In cities, public transport carries people who have reasonably regular schedules, and who have (usually well-paid) employment in or near city centres. Roads carry freight (a point often overlooked by those who talk about “cars”), people who have multiple destinations, and people who must travel with their tools of trade.
European cities such as Zürich, which are often held up as models of wise transport planning, have good public transport, and they also have high capacity freeways circling the urban areas (there is something hypocritical about the well-off car-free person living in Edgecliff or Unley who complains about urban freeways but who expects tradespeople to travel from Campbelltown or Salisbury to fix their appliances and maintain their houses).
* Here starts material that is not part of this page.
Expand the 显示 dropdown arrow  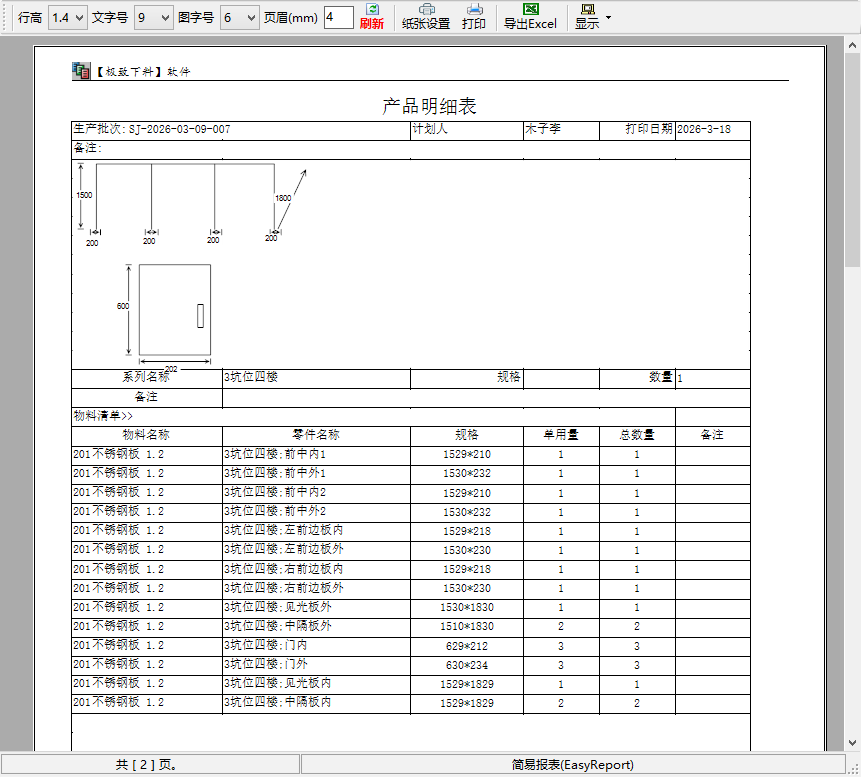[x=608, y=18]
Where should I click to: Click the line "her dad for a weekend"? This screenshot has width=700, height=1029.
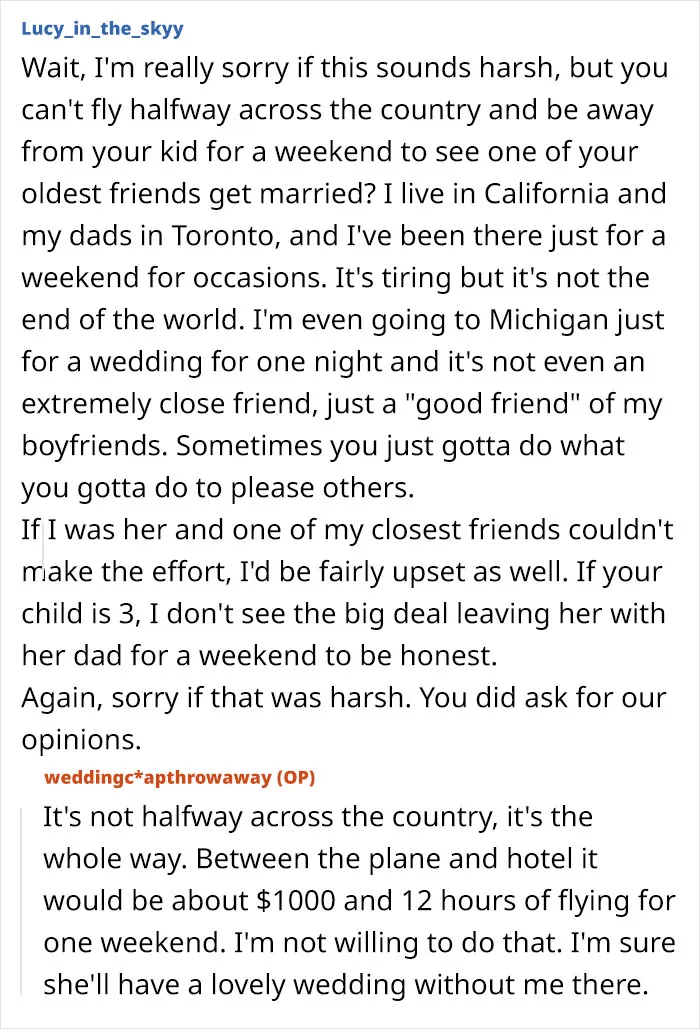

Outside the cities we also need to invest in roads, not only to upgrade the deadly Pacific, Bruce and Dukes Highways, but also in remote regions, where bad roads impose huge costs on Aboriginal and non-Aboriginal people living in the outback.
Unfortunately, we don’t have the political space in which to consider such a significant re-design of our transport taxes, even though it could satisfy both equity and environmental requirements, while providing a better source of funds for road construction than privatisation.
Where’s that tax debate we were promised?